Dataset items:
———

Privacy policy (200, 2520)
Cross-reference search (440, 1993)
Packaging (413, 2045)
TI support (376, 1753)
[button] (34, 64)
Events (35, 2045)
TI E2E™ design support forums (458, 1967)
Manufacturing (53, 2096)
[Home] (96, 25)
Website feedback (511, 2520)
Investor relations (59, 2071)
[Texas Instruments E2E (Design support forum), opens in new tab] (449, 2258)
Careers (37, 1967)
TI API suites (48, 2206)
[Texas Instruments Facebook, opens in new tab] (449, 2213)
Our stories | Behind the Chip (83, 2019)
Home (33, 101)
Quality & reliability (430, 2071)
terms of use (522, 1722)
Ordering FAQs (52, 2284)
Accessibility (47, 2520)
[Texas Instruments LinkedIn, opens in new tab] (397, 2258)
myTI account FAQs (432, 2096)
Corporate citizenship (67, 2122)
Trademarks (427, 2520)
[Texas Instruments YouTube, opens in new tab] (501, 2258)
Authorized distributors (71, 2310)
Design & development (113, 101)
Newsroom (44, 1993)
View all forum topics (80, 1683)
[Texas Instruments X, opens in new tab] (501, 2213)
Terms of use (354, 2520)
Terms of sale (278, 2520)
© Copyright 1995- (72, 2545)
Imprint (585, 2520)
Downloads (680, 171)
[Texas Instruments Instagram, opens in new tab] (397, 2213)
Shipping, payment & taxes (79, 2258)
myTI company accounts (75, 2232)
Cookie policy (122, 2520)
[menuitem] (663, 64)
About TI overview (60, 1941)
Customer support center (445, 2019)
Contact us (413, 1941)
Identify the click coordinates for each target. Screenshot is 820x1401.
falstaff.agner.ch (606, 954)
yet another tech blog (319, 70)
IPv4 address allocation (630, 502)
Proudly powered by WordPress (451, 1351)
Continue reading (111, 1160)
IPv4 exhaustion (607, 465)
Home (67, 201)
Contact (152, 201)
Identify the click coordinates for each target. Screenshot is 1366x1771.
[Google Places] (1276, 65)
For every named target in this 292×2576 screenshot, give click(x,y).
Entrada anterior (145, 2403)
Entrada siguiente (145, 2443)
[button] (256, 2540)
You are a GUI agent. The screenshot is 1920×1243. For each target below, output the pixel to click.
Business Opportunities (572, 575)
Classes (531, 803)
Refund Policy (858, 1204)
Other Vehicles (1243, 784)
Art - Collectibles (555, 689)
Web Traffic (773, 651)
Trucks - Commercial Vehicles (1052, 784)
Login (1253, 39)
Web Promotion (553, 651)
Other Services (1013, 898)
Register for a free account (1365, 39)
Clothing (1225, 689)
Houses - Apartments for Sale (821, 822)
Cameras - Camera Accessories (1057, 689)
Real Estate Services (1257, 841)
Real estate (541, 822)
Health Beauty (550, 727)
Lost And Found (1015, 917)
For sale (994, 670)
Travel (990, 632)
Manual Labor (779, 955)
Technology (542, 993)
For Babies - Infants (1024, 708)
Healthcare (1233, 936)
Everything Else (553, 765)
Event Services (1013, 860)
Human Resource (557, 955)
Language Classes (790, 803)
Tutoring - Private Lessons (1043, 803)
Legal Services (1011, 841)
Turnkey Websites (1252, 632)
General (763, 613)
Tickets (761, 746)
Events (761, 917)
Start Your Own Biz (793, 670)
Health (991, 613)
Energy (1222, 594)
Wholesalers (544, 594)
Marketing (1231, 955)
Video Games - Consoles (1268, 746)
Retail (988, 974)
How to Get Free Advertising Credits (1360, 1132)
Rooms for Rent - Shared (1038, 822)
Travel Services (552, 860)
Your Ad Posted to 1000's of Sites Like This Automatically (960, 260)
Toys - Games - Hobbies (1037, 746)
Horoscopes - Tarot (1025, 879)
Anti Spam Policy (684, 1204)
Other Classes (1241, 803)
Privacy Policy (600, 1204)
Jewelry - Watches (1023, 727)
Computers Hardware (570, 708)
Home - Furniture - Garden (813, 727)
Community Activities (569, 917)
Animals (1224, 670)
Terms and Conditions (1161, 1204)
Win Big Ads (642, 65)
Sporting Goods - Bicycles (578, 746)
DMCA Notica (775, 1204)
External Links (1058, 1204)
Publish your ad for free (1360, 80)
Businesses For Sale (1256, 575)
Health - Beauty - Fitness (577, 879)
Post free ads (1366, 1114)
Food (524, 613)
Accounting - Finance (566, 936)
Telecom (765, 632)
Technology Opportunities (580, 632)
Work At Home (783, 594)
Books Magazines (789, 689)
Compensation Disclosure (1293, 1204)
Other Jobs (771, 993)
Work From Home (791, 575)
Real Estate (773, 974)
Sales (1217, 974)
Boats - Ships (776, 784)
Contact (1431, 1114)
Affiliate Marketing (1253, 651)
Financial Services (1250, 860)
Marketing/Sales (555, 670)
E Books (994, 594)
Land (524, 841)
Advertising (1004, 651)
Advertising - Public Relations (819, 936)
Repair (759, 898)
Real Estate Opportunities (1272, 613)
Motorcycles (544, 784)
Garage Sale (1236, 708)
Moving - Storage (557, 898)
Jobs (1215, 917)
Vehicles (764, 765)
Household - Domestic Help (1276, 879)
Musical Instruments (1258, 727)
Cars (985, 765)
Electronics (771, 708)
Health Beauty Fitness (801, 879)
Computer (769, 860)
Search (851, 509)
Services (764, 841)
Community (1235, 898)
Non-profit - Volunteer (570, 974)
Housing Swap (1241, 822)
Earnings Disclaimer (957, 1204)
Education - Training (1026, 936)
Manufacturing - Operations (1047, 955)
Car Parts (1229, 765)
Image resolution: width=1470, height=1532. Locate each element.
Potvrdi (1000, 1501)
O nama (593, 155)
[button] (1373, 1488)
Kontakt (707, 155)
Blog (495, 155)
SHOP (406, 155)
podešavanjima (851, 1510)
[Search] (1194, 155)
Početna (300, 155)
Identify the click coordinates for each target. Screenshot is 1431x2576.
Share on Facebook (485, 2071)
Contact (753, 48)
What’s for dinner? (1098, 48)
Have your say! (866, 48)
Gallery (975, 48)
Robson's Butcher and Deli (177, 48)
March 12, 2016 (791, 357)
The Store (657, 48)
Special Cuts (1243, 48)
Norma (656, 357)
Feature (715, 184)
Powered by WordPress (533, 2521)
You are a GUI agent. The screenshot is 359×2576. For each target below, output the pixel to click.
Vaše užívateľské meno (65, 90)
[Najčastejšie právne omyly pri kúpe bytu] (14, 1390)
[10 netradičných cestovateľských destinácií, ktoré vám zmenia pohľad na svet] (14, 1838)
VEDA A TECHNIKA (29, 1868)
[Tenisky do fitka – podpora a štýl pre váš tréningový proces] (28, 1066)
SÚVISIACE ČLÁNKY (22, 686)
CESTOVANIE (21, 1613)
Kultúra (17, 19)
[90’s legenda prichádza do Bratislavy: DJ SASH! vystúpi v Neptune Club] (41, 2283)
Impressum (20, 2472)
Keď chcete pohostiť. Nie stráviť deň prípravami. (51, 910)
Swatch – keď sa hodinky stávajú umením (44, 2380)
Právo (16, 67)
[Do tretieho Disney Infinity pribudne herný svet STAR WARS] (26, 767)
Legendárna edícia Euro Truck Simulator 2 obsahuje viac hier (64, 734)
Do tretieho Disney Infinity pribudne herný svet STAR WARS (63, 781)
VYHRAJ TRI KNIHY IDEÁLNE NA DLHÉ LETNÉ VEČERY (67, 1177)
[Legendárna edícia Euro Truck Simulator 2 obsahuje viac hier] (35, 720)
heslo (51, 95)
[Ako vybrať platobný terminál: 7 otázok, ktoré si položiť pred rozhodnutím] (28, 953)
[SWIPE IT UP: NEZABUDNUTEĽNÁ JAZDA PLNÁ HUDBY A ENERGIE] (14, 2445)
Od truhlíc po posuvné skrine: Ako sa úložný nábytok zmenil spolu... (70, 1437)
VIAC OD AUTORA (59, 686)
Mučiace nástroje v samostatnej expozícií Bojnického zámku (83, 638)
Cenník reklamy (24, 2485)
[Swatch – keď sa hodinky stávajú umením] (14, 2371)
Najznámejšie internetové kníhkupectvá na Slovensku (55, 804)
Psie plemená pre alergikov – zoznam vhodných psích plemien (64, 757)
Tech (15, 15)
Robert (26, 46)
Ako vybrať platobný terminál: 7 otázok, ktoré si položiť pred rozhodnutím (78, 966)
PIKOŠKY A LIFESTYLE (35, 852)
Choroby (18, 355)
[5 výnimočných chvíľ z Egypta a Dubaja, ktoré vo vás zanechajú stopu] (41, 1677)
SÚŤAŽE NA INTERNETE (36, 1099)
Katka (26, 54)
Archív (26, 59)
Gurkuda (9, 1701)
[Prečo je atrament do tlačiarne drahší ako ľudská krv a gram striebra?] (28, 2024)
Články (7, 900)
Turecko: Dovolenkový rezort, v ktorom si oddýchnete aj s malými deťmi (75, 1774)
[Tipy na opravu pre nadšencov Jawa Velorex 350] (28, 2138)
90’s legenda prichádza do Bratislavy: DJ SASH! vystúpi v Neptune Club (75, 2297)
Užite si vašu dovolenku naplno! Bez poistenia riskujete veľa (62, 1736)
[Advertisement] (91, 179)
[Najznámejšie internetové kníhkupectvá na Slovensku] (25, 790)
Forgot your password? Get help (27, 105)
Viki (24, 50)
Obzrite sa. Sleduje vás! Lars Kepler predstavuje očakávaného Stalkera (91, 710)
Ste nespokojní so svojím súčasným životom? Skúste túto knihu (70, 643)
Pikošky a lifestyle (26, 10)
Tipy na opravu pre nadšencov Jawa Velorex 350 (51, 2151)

———

Task brief:
In the data above, which lines lie between the line with "[menuitem] (663, 64)" and the line with "Home (67, 201)", inclusive? Print those lines exactly and nothing else.

Response to the exercise:
[menuitem] (663, 64)
About TI overview (60, 1941)
Customer support center (445, 2019)
Contact us (413, 1941)
Identify the click coordinates for each target. Screenshot is 820x1401.
falstaff.agner.ch (606, 954)
yet another tech blog (319, 70)
IPv4 address allocation (630, 502)
Proudly powered by WordPress (451, 1351)
Continue reading (111, 1160)
IPv4 exhaustion (607, 465)
Home (67, 201)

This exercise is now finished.